I don't follow you at all. There currently is no alternative to multi-
threading. Process-pool architectures aren't sufficiently mature yet
and multi-process approaches don't provide sane ways to manage shared
state.

> Really, the issue is with after you've parallelized your program
> to the maximum extent possible or practical, how you deal with the
> unparallelized bits. On a 100 way multi-processors, lock based
> syncrhonization is not going to handle those bits very gracefully.
> The only thing your buggy whip argument is going to be good for is
> beating a dead horse to death.

This has nothing to do with parallel versus non-parallel. It's about
contending versus non-contending. The goal is to schedule as many non-
contending tasks concurrently as possible and, wherever possible, not
to schedule contending tasks concurrently.

DS

Dave Butenhof

unread,

Mar 1, 2007, 9:42:17 AM3/1/07

to

David Schwartz wrote:

>> Really, the issue is with after you've parallelized your program
>> to the maximum extent possible or practical, how you deal with the
>> unparallelized bits. On a 100 way multi-processors, lock based
>> syncrhonization is not going to handle those bits very gracefully.
>> The only thing your buggy whip argument is going to be good for is
>> beating a dead horse to death.
>
> This has nothing to do with parallel versus non-parallel. It's about
> contending versus non-contending. The goal is to schedule as many non-
> contending tasks concurrently as possible and, wherever possible, not
> to schedule contending tasks concurrently.

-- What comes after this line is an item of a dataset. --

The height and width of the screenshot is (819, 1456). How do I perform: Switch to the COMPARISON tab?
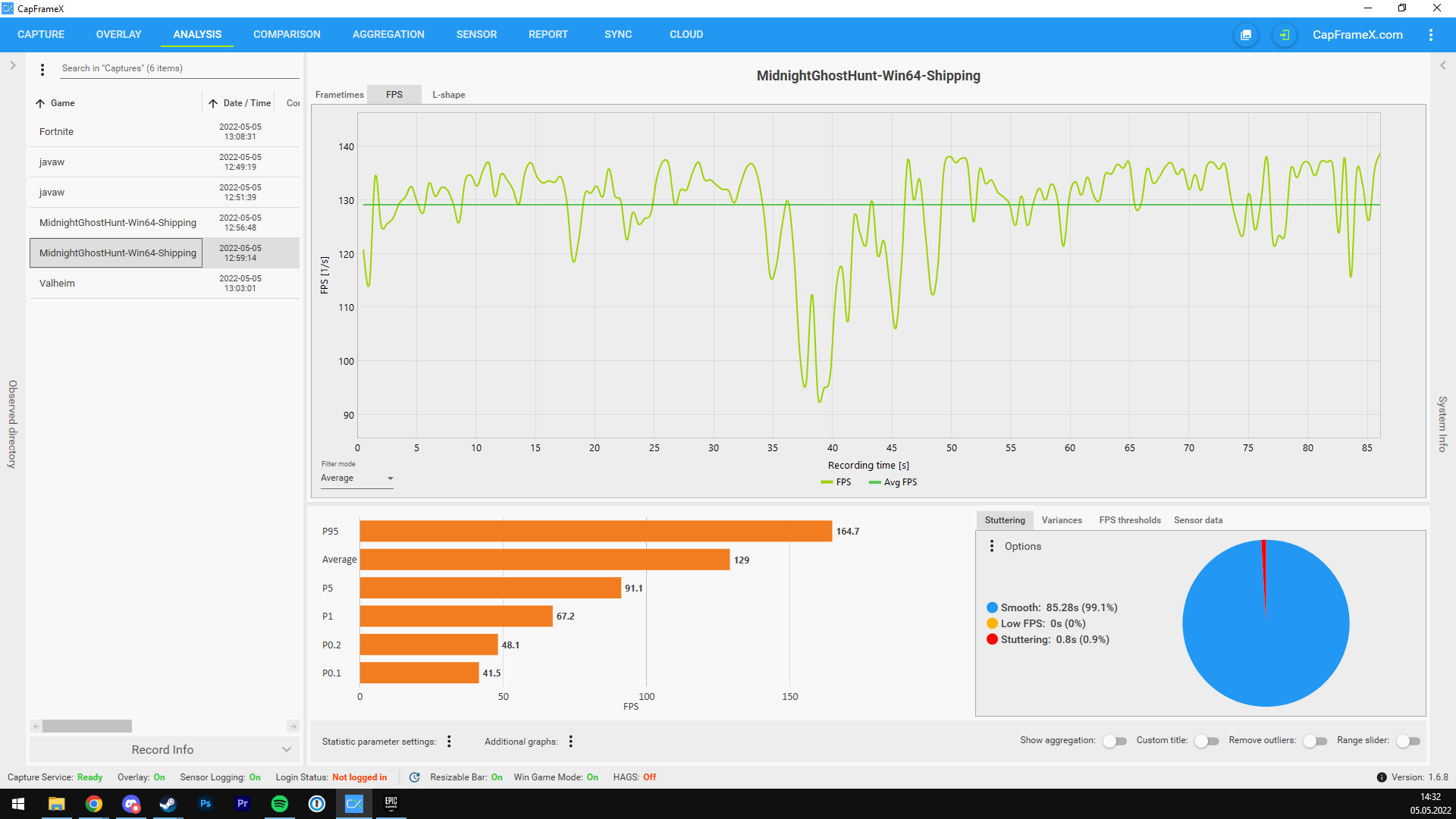(x=287, y=35)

If you truly never scheduled contending tasks, then you wouldn't need
synchronization at all, (except within the scheduler, which frequently
has many algorithms that can substantially benefit from lock-free) and
contention wouldn't be an issue (for the main application code). For any
case where you can practically accomplish this, fine; you're done. There
"might as well be" no contention, and your (perfect) scheduling
essentially becomes your synchronization.

That's not realistic for most applications; contention is part of the
game, and the "fun" is in how you manage that contention. SOME
contention is indeed best managed by getting all other potential
contenders out of the way for a long time; but there's plenty of
contention patterns where that's inefficient. Mutexes can provide a sort
of "reactive" gateway from contention to scheduling, to approximate the
perfect "get out of the way" model of coarse grain contention control
through scheduling (but "on demand" rather than predictive). But for
finer-grained contention, the mutex often becomes just a proxy
contention point that's mostly getting in the way... you may be doubling
(tripling, or worse) the amount of contention actually required for the
job at hand. (And sometimes it matters WHERE the contention occurs;
sometimes it doesn't.)

Again, it's not a matter of whether you have contention. You DO. It's a
matter of whether it's best for your algorithm to focus the contention
"proactively" into the scheduler, which contends on its own private
cache lines; or "reactively" into either a mutex (which contends on a
proxy cache line and funnels into the scheduler) or into the specific
cache line(s) you really want to touch (lock-free).

(And often that's a good place to start the analysis; if your contention
point crosses cache lines, particularly when it's a potentially large
set as in a general memory management package, you're often best off
focusing the worst of the contention through a single SCHEDULED
contention point, like a mutex, rather than distributing the contention
management across a set of cache lines independently. You STILL may be
better off with a lock-free front end, such as a size-keyed malloc
lookaside list before going into a generalized locked heap.)